(Collected data)
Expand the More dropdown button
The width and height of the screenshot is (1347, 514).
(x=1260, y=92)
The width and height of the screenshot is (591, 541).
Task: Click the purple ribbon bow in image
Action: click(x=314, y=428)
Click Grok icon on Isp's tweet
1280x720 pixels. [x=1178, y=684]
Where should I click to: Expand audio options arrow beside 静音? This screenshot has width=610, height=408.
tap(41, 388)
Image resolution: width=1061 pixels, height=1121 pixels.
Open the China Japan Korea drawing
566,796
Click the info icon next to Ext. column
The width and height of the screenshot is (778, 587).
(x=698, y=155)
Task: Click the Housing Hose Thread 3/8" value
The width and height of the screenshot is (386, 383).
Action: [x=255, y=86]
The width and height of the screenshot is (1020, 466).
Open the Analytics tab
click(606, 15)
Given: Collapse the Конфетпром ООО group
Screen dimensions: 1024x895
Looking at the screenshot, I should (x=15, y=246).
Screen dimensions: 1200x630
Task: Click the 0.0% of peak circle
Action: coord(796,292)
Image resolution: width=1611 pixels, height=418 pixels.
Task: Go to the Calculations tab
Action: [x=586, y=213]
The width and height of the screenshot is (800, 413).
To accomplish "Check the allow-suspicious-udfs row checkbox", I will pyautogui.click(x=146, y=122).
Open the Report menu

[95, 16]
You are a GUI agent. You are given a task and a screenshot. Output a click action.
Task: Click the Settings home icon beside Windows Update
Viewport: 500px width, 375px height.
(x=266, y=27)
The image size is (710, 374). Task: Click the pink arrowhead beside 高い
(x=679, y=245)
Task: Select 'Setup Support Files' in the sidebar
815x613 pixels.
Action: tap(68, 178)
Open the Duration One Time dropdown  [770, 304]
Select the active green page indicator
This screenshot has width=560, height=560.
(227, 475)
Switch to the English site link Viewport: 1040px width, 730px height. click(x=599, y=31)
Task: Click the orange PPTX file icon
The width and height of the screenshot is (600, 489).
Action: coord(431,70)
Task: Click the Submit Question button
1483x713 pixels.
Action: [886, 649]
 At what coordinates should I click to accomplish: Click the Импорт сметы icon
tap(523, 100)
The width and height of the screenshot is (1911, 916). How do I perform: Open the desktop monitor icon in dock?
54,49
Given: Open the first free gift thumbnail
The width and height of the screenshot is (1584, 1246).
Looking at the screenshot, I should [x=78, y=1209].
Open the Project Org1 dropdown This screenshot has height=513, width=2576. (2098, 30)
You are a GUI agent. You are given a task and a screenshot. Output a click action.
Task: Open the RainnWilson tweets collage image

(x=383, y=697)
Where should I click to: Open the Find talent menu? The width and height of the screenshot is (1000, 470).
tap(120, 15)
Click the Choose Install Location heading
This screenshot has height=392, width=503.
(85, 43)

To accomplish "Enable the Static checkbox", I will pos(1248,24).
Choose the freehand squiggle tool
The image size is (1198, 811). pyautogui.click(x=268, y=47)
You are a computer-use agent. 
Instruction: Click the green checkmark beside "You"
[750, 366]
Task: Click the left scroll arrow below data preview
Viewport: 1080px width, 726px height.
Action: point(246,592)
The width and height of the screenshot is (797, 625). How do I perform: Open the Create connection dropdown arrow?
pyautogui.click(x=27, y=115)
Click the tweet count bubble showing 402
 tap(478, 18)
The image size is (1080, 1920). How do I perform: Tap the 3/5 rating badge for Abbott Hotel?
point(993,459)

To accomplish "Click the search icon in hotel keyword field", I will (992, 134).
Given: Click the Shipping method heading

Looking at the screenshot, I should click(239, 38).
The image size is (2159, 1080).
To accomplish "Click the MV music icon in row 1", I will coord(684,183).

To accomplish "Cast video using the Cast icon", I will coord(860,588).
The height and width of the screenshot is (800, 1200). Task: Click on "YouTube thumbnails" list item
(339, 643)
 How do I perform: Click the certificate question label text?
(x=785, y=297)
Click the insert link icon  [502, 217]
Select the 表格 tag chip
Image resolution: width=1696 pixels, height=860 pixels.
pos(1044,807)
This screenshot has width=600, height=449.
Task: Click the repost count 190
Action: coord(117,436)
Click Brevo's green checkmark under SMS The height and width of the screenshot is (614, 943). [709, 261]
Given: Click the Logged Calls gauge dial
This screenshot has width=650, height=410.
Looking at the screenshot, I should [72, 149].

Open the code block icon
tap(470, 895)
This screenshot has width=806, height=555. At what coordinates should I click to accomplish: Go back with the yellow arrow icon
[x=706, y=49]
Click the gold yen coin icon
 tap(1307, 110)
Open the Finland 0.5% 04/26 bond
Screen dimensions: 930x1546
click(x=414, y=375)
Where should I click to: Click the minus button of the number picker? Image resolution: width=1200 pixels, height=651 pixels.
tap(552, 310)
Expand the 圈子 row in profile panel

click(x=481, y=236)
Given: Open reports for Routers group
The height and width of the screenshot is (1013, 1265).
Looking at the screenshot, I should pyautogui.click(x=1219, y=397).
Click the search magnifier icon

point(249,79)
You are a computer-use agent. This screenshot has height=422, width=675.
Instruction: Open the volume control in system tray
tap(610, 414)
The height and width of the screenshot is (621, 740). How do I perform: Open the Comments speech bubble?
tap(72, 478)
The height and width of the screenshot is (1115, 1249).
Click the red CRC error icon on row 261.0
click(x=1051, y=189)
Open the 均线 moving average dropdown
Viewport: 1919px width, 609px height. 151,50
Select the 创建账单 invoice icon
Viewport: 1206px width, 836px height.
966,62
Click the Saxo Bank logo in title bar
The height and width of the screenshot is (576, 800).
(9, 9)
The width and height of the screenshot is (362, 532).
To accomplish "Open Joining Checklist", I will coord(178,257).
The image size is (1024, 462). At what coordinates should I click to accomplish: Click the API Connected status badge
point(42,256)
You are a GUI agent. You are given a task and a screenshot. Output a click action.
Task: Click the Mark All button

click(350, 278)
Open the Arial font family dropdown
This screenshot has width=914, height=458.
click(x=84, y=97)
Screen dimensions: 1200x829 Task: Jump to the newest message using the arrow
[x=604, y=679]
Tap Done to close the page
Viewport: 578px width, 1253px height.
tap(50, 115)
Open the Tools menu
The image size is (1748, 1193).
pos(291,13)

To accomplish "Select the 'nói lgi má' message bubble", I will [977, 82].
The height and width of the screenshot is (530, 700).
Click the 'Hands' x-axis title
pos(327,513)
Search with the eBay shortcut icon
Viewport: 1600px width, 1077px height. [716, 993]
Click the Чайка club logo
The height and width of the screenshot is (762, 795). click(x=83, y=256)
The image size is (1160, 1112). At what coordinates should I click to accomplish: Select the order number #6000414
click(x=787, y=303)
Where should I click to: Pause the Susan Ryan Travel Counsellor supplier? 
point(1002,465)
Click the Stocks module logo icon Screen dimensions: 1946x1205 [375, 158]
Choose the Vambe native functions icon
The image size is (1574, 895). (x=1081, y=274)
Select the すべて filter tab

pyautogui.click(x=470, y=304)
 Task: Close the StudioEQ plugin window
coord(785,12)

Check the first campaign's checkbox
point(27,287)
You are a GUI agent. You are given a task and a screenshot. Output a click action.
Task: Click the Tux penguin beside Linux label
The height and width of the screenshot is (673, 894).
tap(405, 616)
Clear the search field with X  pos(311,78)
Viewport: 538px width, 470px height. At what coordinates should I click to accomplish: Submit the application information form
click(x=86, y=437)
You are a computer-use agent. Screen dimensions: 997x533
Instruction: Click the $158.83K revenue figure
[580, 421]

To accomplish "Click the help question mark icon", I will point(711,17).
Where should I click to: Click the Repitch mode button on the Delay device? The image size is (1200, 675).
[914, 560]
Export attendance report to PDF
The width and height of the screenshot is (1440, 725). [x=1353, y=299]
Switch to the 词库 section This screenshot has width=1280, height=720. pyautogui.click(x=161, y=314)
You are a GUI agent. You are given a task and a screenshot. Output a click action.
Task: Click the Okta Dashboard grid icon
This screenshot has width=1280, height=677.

◆ **Exercise details**: Beginning at the first line of the data above, retype each line until you reach the line containing "Given: Open the first free gift thumbnail", and include that one too. Add nothing else.

◆ **Answer space**:
Expand the More dropdown button
The width and height of the screenshot is (1347, 514).
(x=1260, y=92)
The width and height of the screenshot is (591, 541).
Task: Click the purple ribbon bow in image
Action: click(x=314, y=428)
Click Grok icon on Isp's tweet
1280x720 pixels. [x=1178, y=684]
Where should I click to: Expand audio options arrow beside 静音? This screenshot has width=610, height=408.
tap(41, 388)
Image resolution: width=1061 pixels, height=1121 pixels.
Open the China Japan Korea drawing
566,796
Click the info icon next to Ext. column
The width and height of the screenshot is (778, 587).
(x=698, y=155)
Task: Click the Housing Hose Thread 3/8" value
The width and height of the screenshot is (386, 383).
Action: [x=255, y=86]
The width and height of the screenshot is (1020, 466).
Open the Analytics tab
click(606, 15)
Given: Collapse the Конфетпром ООО group
Screen dimensions: 1024x895
Looking at the screenshot, I should (x=15, y=246).
Screen dimensions: 1200x630
Task: Click the 0.0% of peak circle
Action: coord(796,292)
Image resolution: width=1611 pixels, height=418 pixels.
Task: Go to the Calculations tab
Action: [x=586, y=213]
The width and height of the screenshot is (800, 413).
To accomplish "Check the allow-suspicious-udfs row checkbox", I will pyautogui.click(x=146, y=122).
Open the Report menu

[95, 16]
You are a GUI agent. You are given a task and a screenshot. Output a click action.
Task: Click the Settings home icon beside Windows Update
Viewport: 500px width, 375px height.
(x=266, y=27)
The image size is (710, 374). Task: Click the pink arrowhead beside 高い
(x=679, y=245)
Task: Select 'Setup Support Files' in the sidebar
815x613 pixels.
Action: tap(68, 178)
Open the Duration One Time dropdown  [770, 304]
Select the active green page indicator
This screenshot has width=560, height=560.
(227, 475)
Switch to the English site link Viewport: 1040px width, 730px height. click(x=599, y=31)
Task: Click the orange PPTX file icon
The width and height of the screenshot is (600, 489).
Action: coord(431,70)
Task: Click the Submit Question button
1483x713 pixels.
Action: [886, 649]
 At what coordinates should I click to accomplish: Click the Импорт сметы icon
tap(523, 100)
The width and height of the screenshot is (1911, 916). How do I perform: Open the desktop monitor icon in dock?
54,49
Given: Open the first free gift thumbnail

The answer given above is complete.